Il silenzio della follia

Claudio Campiti, l’uomo che si trova nel carcere di Regina Coeli con l’accusa di avere ucciso quattro donne nel quartiere romano di Fidene, durante l’udienza di convalida del fermo si è limitato a rispondere ad alcune domande del gip ma, da quanto si apprende, non ha proferito parola sui punti chiave dell’inchiesta. Il cinquantasettenne è rimasto per circa un’ora di fronte al gip.

La procura di Roma contesta a Campiti gli omicidi volontari aggravati dai futili motivi e dalla premeditazione. Nell’ambito dell’inchiesta del pm Giovanni Musarò, coordinata dall’aggiunto Michele Prestipino, vengono altresì contestati i reati di tentato omicidio e di porto abusivo d’armi. 

“La situazione è gravissima”. Queste le poche parole pronunciate dall’avvocato Alessandro Poli, difensore di Claudio Campiti, all’uscita del carcere di Regina Coeli. 

L’ospedale Sant’Andrea di Roma ha dichiarato ieri la morte cerebrale di Fabiana De Angelis, la donna ricoverata in condizioni disperate dopo la strage di domenica scorsa. L’azienda – si legge in una nota – ha espresso “il proprio sentito cordoglio alla famiglia”. La donna era ricoverata nella rianimazione dell’ospedale Sant’Andrea e, fin da subito, la sua situazione è stata definita “complessa”.

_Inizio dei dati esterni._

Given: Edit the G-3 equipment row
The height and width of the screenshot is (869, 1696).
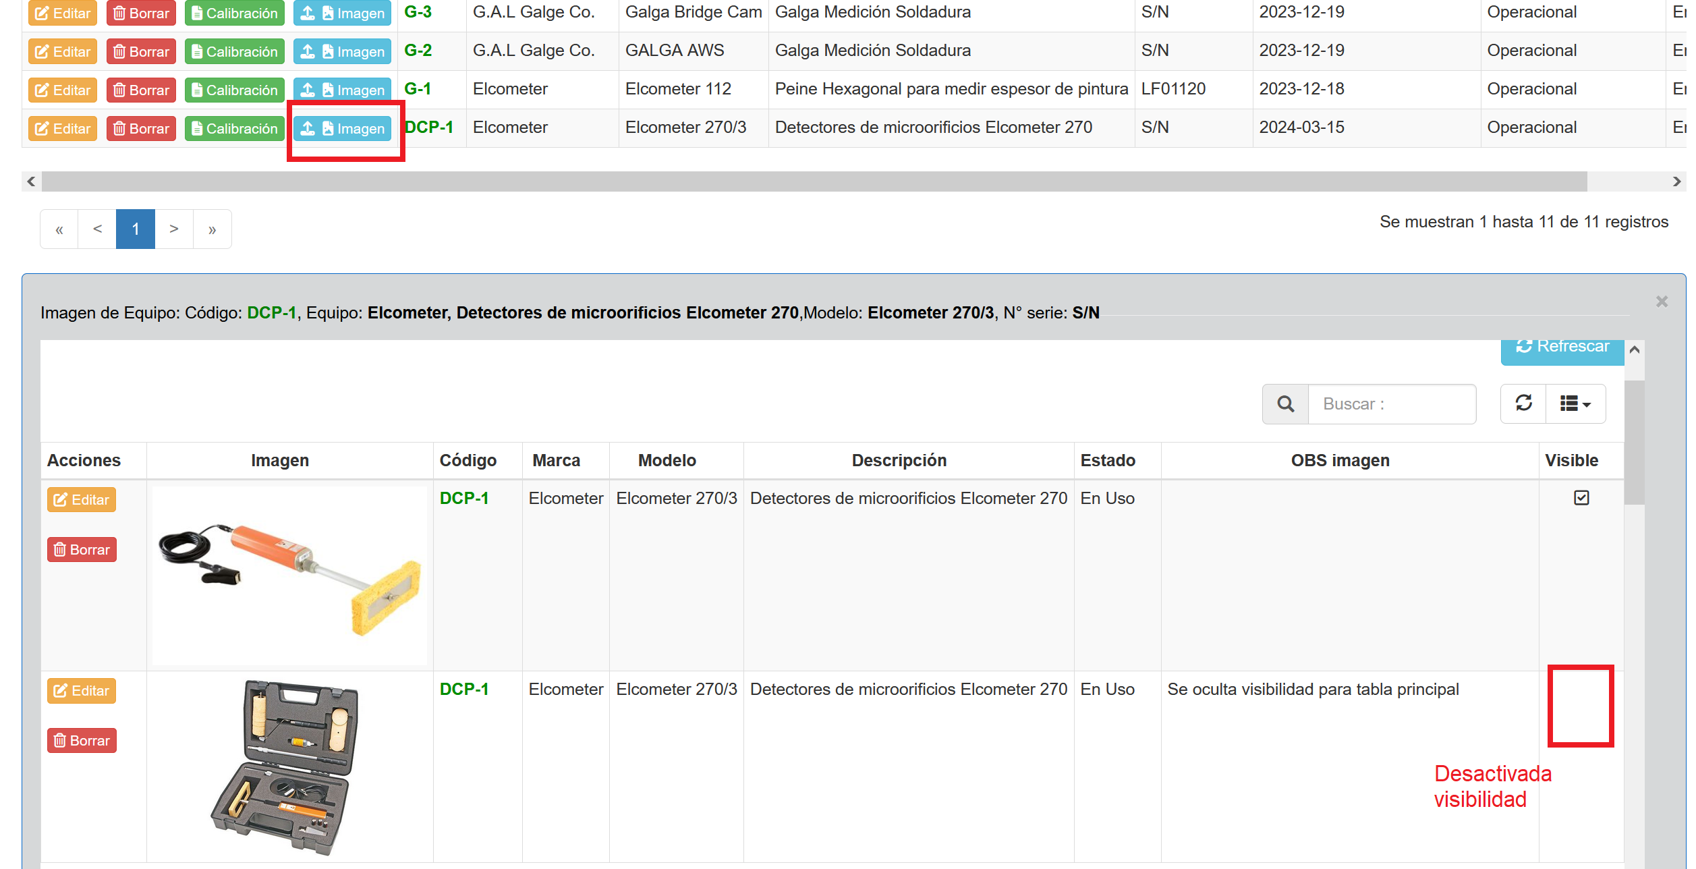Looking at the screenshot, I should [x=63, y=14].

“In merito alla donna ricoverata l’11 dicembre scorso presso l’Azienda ospedaliero-universitaria Sant’Andrea a seguito della sparatoria avvenuta a Fidene gli accertamenti diagnostici effettuati in queste ore hanno evidenziato un quadro clinico irreversibile”, ha spiegato l’ospedale che ha concluso: “È stata dichiarata la morte cerebrale della paziente”.

Claudio Campiti, secondo quanto si apprende, avrebbe percepito tra il 2020 e il 2022 poco meno di 9 mila euro totali di reddito di cittadinanza. Questo quanto emerge dagli accertamenti patrimoniali dei carabinieri sul patrimonio fiscale dell’autore della strage di domenica scorsa a Roma. Si terrà mercoledì mattina alle ore 10, l’udienza di convalida del fermo del 57enne che domenica mattina ha ucciso a colpi di pistola tre donne e ferito altre tre persone durante una riunione condominiale nel gazebo di un bar a Roma. L’atto istruttorio davanti al gip si terra’ nel carcere romano di Regina Coeli.